In determining whether the ADEA authorizes disparate-impact claims, we begin with the premise that when Congress uses the same language in two statutes having similar purposes, particularly when one is enacted shortly after the other, it is appropriate to presume that Congress intended that text to have the same meaning in both statutes. Northcross v. Board of Ed. of Memphis City Schools, 412 U. S. 427, 428 (1973) (per curiam). We have consistently applied *234 that presumption to language in the ADEA that was "derived in haec verba from Title VII." Lorillard v. Pons, 434 U. S. 575, 584 (1978).[4] Our unanimous interpretation of § 703(a)(2) of Title VII in Griggs is therefore a precedent of compelling importance.

In Griggs, a case decided four years after the enactment of the ADEA, we considered whether § 703 of Title VII prohibited an employer "from requiring a high school education or passing of a standardized general intelligence test as a condition of employment in or transfer to jobs when (a) neither standard is shown to be significantly related to successful job performance, (b) both requirements operate to disqualify Negroes at a substantially higher rate than white applicants, and (c) the jobs in question formerly had been filled only by white employees as part of a longstanding practice of giving preference to whites." 401 U. S., at 425-426. Accepting the Court of Appeals' conclusion that the employer had adopted the diploma and test requirements without any intent to discriminate, we held that good faith "does not redeem employment procedures or testing mechanisms that operate as `built-in headwinds' for minority groups and are unrelated to measuring job capability." Id., at 432.

We explained that Congress had "directed the thrust of the Act to the consequences of employment practices, not simply the motivation." Ibid. We relied on the fact that history is "filled with examples of men and women who rendered highly effective performance without the conventional badges of accomplishment in terms of certificates, diplomas, or degrees. Diplomas and tests are useful servants, but *235 Congress has mandated the commonsense proposition that they are not to become masters of reality." Id., at 433. And we noted that the Equal Employment Opportunity Commission (EEOC), which had enforcement responsibility, had issued guidelines that accorded with our view. Id., at 433-434. We thus squarely held that § 703(a)(2) of Title VII did not require a showing of discriminatory intent.[5]
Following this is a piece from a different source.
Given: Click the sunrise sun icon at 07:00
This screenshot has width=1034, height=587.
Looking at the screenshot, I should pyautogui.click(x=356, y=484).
While our opinion in Griggs relied primarily on the purposes of the Act, buttressed by the fact that the EEOC had endorsed the same view, we have subsequently noted that our holding represented the better reading of the statutory text as well. See Watson v. Fort Worth Bank & Trust, 487 U. S. 977, 991 (1988). Neither § 703(a)(2) nor the comparable language in the ADEA simply prohibits actions that "limit, segregate, or classify" persons; rather the language prohibits such actions that "deprive any individual of employment opportunities or otherwise adversely affect his status as an employee, because of such individual's" race or age. Ibid. (explaining that in disparate-impact cases, "the employer's practices may be said to `adversely affect [an individual's status] as an employee'" (alteration in original) (quoting 42 *236 U. S. C. § 2000e-2(a)(2))). Thus the text focuses on the effects of the action on the employee rather than the motivation for the action of the employer.[6]

Griggs, which interpreted the identical text at issue here, thus strongly suggests that a disparate-impact theory should be cognizable under the ADEA.[7] Indeed, for over two decades *237 after our decision in Griggs, the Courts of Appeals uniformly interpreted the ADEA as authorizing recovery on a "disparate-impact" theory in appropriate cases.[8] It was only after our decision in Hazen Paper Co. v. Biggins, 507 U. S. 604 (1993), that some of those courts concluded that the ADEA did not authorize a disparate-impact theory of liability.[9] Our opinion in Hazen Paper, however, did not address or comment on the issue we decide today. In that case, we held that an employee's allegation that he was discharged shortly before his pension would have vested did not state a cause of action under a disparate-treatment theory. The motivating factor was not, we held, the employee's age, but rather his years of service, a factor that the ADEA did not prohibit an employer from considering when terminating *238 an employee. Id., at 612.[10] While we noted that disparate treatment "captures the essence of what Congress sought to prohibit in the ADEA," id., at 610, we were careful to explain that we were not deciding "whether a disparate impact theory of liability is available under the ADEA ...." Ibid. In sum, there is nothing in our opinion in Hazen Paper that precludes an interpretation of the ADEA that parallels our holding in Griggs.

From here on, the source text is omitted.